** LATIHAN **
Temukan setiap baris materi di bawah ini yang memuat kata "resolution", lalu salin baris-baris itu. Huruf besar dan kecil dibedakan.

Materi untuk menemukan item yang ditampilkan

========

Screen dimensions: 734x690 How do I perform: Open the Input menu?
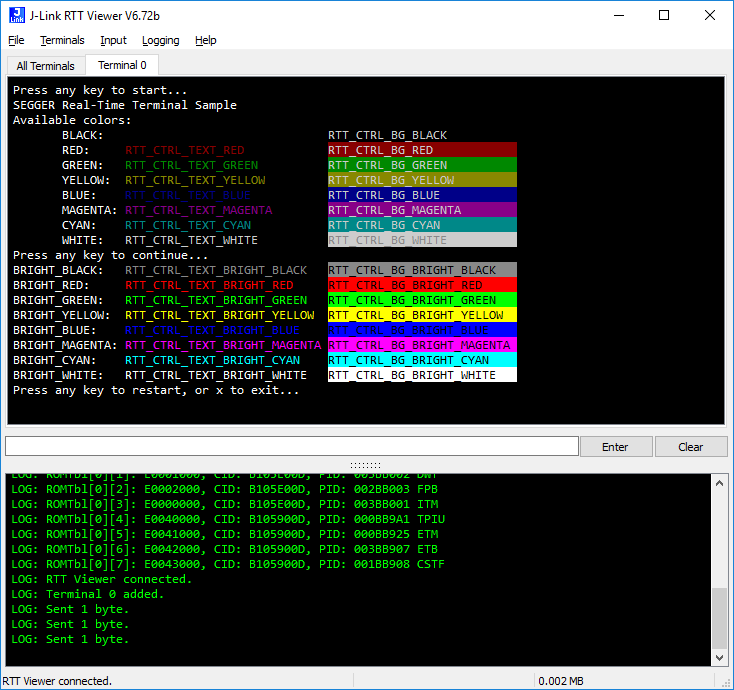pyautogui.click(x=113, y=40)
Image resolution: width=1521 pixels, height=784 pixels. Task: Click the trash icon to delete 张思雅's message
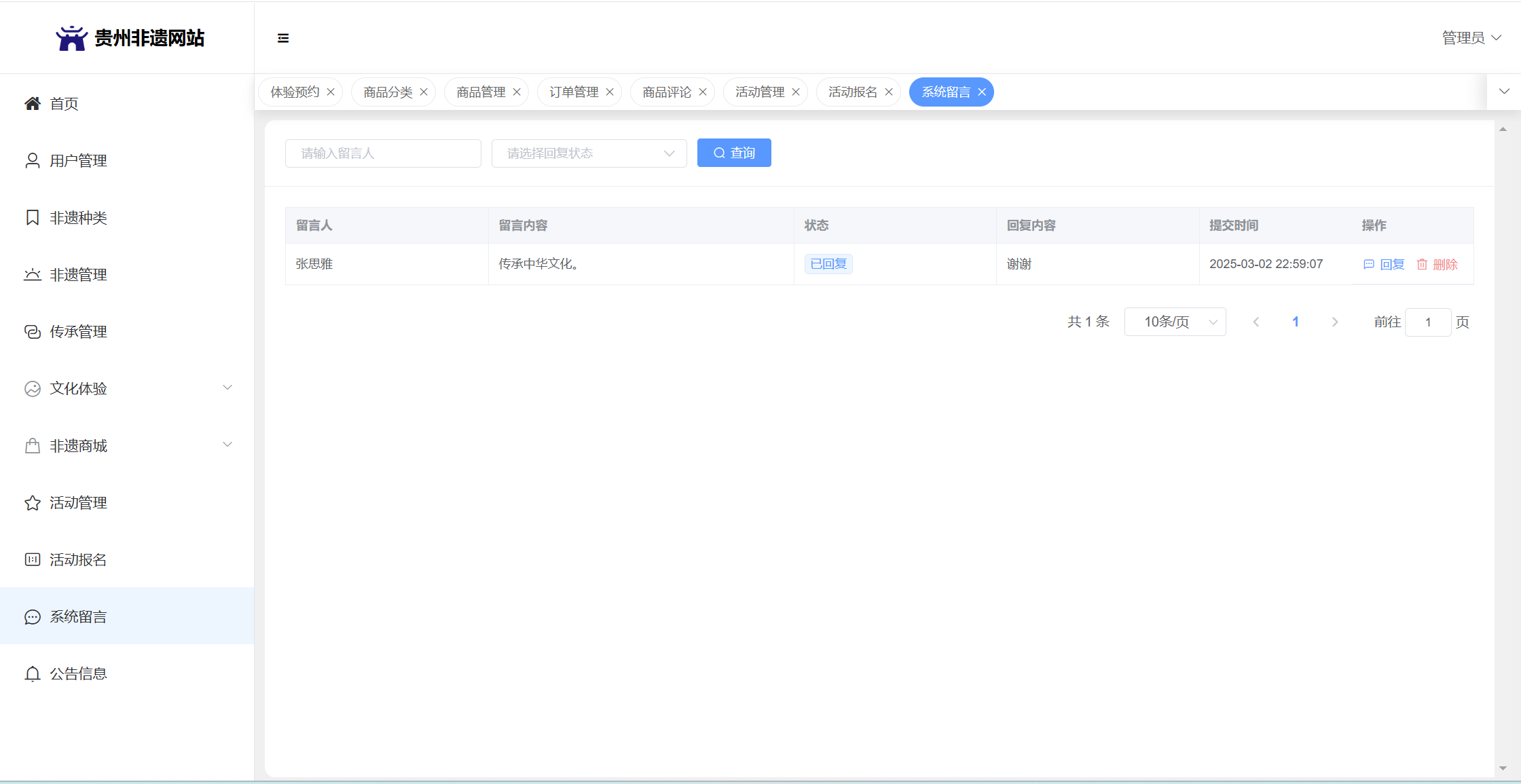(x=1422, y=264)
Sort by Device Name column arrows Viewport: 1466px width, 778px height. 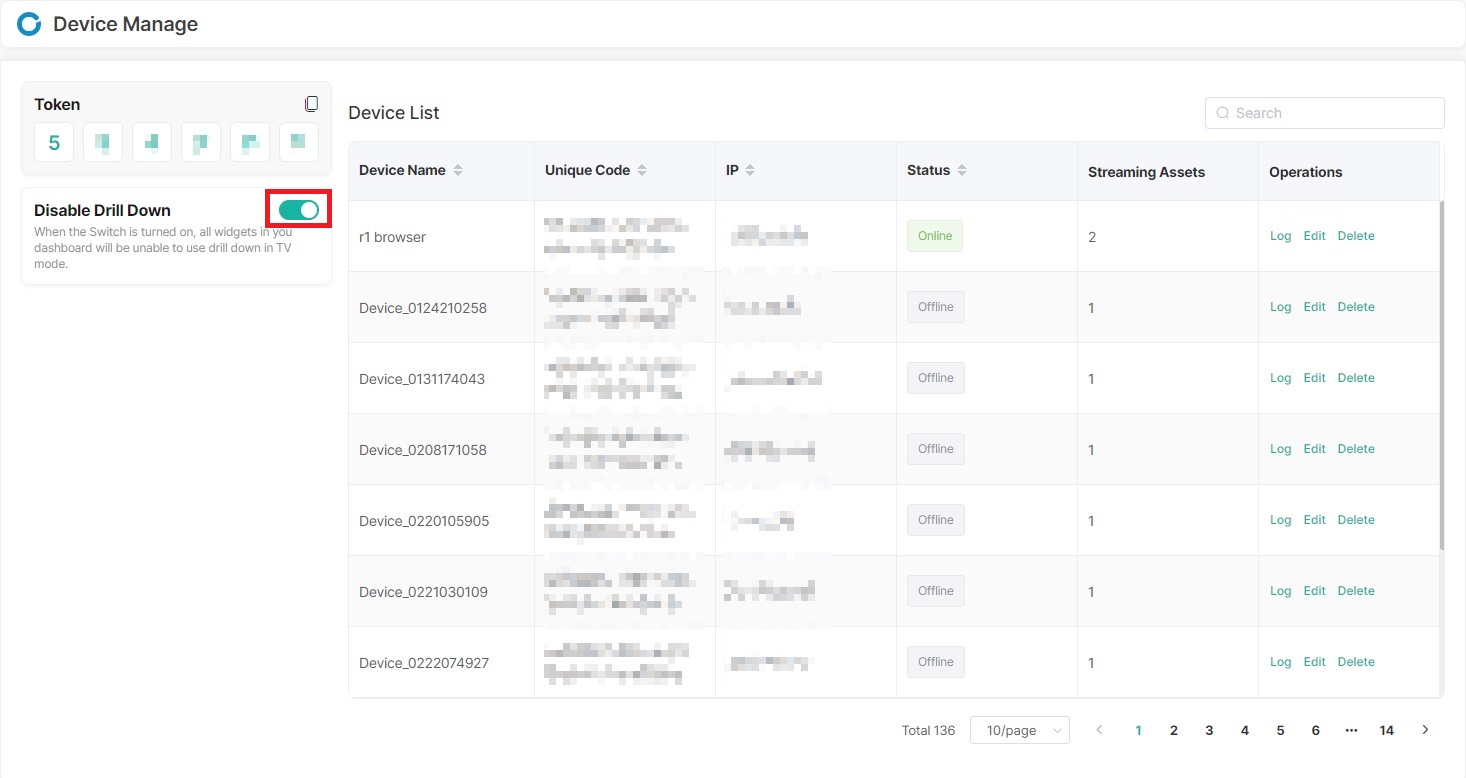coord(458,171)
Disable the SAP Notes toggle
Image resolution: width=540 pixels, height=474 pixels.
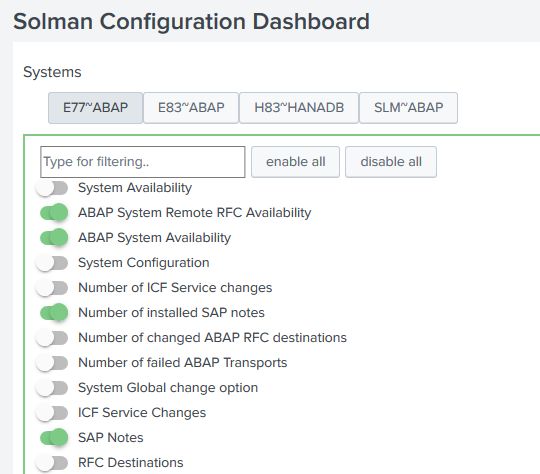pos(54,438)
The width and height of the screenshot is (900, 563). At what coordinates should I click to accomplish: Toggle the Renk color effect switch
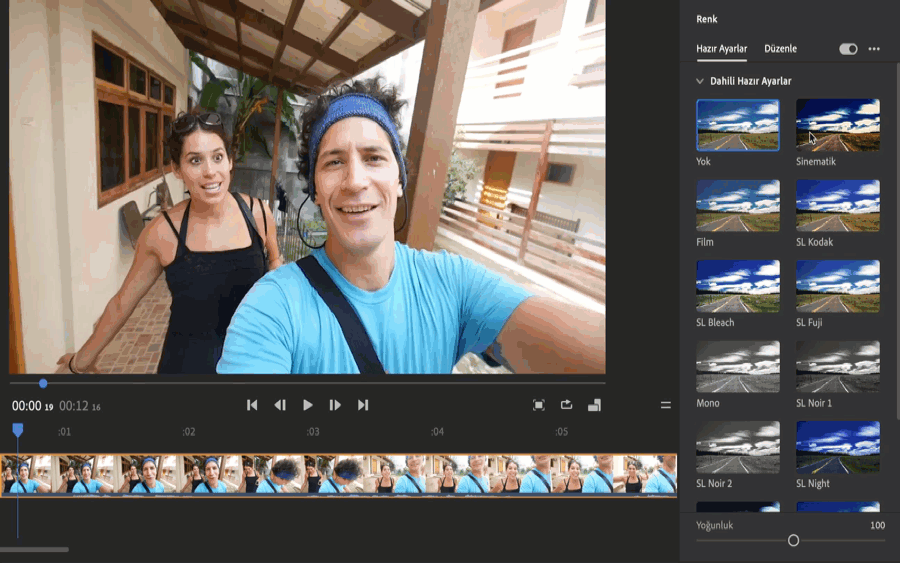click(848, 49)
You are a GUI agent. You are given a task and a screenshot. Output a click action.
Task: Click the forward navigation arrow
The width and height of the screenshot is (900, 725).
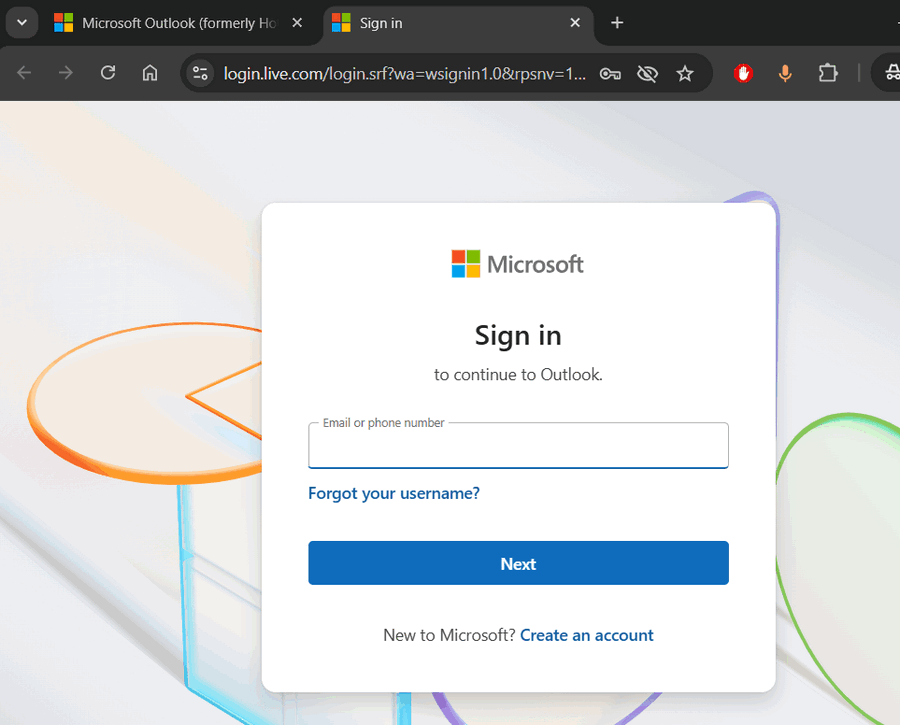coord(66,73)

========

** JAWABAN DI BAWAH **
Image resolution: width=1521 pixels, height=784 pixels. Task: Click the trash icon to delete 张思雅's message
Image resolution: width=540 pixels, height=474 pixels.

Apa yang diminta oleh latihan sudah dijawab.